Range to output from the entries below: the line containing "1232x969 pixels." through the line containing "Task: Unmute the microphone". Set it down exactly, ends included, nothing else.

● Stored entries:
=== Begin Enclosure ===
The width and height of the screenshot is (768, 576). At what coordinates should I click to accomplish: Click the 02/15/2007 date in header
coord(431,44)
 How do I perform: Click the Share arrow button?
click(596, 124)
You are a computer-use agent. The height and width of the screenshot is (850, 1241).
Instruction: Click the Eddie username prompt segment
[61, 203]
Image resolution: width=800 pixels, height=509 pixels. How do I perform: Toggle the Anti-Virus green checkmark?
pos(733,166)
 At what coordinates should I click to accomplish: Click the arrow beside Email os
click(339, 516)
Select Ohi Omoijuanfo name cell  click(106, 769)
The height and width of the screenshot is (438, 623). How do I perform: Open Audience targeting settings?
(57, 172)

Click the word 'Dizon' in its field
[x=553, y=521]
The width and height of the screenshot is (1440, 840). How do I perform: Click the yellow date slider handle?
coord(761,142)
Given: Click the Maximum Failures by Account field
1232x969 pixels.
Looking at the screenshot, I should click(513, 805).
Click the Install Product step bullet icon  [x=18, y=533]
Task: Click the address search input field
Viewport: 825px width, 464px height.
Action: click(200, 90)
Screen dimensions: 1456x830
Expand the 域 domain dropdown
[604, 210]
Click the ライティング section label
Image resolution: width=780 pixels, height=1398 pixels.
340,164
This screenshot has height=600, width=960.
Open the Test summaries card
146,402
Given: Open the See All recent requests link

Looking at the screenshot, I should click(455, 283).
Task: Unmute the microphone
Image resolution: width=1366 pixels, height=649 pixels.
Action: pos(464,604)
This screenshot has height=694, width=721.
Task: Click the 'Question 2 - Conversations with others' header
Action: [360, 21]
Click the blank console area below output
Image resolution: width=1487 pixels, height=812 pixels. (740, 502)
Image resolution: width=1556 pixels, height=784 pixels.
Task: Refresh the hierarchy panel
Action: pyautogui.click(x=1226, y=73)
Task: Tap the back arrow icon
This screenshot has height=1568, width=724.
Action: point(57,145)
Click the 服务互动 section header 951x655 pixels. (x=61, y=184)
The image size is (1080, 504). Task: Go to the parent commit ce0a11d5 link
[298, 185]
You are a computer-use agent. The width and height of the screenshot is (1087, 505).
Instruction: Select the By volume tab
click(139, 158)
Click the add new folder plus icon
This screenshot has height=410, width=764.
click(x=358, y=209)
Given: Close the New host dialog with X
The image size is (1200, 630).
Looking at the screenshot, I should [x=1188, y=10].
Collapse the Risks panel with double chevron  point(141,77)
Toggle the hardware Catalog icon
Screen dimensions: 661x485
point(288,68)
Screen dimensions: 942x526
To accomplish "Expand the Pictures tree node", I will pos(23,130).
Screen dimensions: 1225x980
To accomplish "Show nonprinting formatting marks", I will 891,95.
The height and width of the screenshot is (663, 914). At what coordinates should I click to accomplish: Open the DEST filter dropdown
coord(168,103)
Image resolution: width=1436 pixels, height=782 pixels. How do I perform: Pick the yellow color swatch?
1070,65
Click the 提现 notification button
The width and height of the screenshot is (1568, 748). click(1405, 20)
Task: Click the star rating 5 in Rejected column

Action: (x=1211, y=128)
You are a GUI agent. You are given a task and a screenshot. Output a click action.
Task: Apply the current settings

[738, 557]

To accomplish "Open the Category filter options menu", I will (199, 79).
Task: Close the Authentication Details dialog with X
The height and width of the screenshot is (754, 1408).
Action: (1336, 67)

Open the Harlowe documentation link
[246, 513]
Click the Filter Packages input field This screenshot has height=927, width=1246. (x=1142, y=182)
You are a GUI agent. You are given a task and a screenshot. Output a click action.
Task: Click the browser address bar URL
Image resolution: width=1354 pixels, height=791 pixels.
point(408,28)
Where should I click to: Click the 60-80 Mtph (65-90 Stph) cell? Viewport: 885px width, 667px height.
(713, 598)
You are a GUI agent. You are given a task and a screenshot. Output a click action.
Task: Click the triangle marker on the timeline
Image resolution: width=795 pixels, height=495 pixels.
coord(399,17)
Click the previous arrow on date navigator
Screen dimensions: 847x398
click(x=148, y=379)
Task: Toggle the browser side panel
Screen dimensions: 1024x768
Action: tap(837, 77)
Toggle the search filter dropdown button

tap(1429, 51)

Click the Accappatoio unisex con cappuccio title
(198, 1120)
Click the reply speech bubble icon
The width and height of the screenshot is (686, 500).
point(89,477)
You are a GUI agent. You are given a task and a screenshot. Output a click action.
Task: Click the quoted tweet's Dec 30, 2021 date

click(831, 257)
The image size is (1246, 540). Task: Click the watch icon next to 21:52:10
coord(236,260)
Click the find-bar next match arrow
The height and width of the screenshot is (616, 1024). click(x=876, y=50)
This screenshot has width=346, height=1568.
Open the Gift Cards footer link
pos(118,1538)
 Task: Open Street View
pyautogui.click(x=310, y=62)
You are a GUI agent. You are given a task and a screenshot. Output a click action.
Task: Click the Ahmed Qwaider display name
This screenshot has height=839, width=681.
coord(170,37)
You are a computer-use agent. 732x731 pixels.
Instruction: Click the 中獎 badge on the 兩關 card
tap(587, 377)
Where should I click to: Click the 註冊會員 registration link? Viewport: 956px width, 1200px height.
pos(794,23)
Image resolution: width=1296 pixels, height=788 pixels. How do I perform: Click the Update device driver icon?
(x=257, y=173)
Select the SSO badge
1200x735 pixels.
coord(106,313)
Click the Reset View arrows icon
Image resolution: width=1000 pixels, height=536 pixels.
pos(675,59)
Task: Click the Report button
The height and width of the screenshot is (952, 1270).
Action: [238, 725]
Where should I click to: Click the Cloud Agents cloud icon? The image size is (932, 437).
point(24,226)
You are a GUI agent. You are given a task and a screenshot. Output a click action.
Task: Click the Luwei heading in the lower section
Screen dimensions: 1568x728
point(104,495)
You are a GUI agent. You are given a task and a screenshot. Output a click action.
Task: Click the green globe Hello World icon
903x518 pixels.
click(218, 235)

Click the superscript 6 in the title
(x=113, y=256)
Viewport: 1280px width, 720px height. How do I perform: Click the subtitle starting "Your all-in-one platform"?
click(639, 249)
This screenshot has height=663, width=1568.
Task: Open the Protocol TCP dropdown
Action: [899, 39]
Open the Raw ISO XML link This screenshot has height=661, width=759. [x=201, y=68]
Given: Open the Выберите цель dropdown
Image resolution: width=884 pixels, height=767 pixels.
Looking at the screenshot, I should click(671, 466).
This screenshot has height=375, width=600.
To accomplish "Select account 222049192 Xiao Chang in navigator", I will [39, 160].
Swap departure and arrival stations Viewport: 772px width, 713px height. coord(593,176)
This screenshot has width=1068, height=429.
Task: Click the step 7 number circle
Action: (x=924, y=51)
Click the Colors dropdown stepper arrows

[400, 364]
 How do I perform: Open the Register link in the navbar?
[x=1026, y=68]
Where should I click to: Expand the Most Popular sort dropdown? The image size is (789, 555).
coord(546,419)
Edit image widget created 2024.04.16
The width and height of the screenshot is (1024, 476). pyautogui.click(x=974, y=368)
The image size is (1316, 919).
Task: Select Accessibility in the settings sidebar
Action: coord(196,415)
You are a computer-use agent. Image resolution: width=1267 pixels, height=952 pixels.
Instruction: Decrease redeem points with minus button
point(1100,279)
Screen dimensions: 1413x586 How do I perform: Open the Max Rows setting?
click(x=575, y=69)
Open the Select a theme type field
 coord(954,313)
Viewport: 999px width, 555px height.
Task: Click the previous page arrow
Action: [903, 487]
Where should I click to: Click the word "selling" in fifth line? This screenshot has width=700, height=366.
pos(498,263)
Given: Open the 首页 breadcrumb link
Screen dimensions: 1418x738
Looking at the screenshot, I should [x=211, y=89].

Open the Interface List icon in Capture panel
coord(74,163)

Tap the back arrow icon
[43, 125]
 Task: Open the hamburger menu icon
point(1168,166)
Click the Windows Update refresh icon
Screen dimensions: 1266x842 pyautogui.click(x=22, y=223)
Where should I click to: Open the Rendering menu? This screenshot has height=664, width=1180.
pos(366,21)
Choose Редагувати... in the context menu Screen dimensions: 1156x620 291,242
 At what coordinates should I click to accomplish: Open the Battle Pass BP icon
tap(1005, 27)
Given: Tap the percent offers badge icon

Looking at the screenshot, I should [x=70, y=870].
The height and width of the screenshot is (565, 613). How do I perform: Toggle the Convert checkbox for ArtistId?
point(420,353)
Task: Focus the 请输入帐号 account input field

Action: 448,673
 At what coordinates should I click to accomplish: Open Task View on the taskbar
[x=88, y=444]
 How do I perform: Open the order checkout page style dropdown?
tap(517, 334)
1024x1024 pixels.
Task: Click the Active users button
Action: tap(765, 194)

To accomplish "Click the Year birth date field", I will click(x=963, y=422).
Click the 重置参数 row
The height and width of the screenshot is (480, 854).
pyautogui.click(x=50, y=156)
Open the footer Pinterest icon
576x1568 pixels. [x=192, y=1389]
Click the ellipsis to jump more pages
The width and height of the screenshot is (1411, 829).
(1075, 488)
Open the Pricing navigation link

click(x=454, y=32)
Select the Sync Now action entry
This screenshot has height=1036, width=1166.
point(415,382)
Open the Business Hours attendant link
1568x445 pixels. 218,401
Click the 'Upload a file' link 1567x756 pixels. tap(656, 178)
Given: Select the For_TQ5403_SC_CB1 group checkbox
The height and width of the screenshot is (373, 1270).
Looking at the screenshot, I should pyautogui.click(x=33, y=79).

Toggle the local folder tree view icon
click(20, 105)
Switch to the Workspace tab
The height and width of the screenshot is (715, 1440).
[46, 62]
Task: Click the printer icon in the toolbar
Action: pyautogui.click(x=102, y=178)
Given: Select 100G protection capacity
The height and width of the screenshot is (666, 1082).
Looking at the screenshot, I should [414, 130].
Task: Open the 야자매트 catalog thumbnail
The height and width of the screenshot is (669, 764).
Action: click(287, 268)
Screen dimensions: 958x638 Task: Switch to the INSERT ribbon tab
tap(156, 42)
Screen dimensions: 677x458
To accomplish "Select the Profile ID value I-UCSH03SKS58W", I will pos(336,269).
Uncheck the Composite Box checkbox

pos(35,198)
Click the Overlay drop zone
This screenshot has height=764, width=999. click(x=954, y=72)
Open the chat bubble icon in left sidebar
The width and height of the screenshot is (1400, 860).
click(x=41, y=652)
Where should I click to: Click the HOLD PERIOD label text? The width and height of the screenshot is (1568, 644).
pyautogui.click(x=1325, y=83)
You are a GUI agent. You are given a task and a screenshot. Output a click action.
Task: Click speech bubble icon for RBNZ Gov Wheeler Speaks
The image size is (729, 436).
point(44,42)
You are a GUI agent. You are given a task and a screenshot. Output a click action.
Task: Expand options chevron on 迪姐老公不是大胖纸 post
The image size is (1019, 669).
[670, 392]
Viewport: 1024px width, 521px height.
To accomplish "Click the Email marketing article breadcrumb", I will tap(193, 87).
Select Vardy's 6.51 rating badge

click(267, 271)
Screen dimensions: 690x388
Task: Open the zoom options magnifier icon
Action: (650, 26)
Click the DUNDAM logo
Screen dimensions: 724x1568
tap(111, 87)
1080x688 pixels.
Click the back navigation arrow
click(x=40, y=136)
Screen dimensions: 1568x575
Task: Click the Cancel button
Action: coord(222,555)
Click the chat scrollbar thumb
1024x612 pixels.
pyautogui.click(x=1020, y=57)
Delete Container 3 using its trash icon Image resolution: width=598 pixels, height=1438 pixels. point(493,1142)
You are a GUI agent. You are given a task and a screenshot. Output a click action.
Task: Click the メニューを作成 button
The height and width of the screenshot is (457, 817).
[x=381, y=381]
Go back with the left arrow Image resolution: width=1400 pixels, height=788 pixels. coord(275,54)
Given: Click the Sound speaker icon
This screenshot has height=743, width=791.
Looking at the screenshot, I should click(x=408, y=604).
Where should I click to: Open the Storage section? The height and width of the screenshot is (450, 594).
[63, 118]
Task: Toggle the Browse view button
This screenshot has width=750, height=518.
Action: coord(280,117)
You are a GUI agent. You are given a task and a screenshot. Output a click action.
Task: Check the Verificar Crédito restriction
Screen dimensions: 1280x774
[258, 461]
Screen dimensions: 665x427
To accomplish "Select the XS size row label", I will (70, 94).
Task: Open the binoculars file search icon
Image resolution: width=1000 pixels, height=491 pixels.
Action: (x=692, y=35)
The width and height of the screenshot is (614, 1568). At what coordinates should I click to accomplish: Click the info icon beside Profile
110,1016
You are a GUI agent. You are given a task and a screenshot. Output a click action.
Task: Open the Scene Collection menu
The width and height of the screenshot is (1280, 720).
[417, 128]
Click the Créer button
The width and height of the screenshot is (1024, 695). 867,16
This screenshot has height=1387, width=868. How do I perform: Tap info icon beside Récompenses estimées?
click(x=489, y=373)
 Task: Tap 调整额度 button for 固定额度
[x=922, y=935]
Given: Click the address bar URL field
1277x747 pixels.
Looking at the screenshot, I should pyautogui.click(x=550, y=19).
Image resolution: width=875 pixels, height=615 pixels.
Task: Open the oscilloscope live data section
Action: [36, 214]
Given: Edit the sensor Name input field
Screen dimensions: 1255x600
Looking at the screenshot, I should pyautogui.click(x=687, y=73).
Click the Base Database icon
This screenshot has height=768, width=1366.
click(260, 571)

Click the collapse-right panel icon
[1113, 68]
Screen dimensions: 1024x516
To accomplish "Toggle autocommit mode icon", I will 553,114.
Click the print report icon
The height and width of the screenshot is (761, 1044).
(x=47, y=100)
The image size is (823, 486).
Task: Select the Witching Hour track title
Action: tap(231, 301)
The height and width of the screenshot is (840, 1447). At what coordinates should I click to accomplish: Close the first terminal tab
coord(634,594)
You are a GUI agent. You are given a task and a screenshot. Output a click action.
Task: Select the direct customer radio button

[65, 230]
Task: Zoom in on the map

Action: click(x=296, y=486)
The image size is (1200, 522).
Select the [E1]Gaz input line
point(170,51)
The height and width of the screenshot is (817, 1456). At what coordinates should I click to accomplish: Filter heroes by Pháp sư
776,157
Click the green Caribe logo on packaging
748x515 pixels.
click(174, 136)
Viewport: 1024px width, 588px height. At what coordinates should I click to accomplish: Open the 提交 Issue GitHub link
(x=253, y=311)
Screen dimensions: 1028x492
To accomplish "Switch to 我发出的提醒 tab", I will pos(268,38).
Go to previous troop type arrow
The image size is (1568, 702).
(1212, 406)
=== End Enclosure ===
● Written response:
1232x969 pixels.
Looking at the screenshot, I should click(513, 805).
Click the Install Product step bullet icon  [x=18, y=533]
Task: Click the address search input field
Viewport: 825px width, 464px height.
Action: click(200, 90)
Screen dimensions: 1456x830
Expand the 域 domain dropdown
[604, 210]
Click the ライティング section label
Image resolution: width=780 pixels, height=1398 pixels.
340,164
This screenshot has height=600, width=960.
Open the Test summaries card
146,402
Given: Open the See All recent requests link

Looking at the screenshot, I should click(455, 283).
Task: Unmute the microphone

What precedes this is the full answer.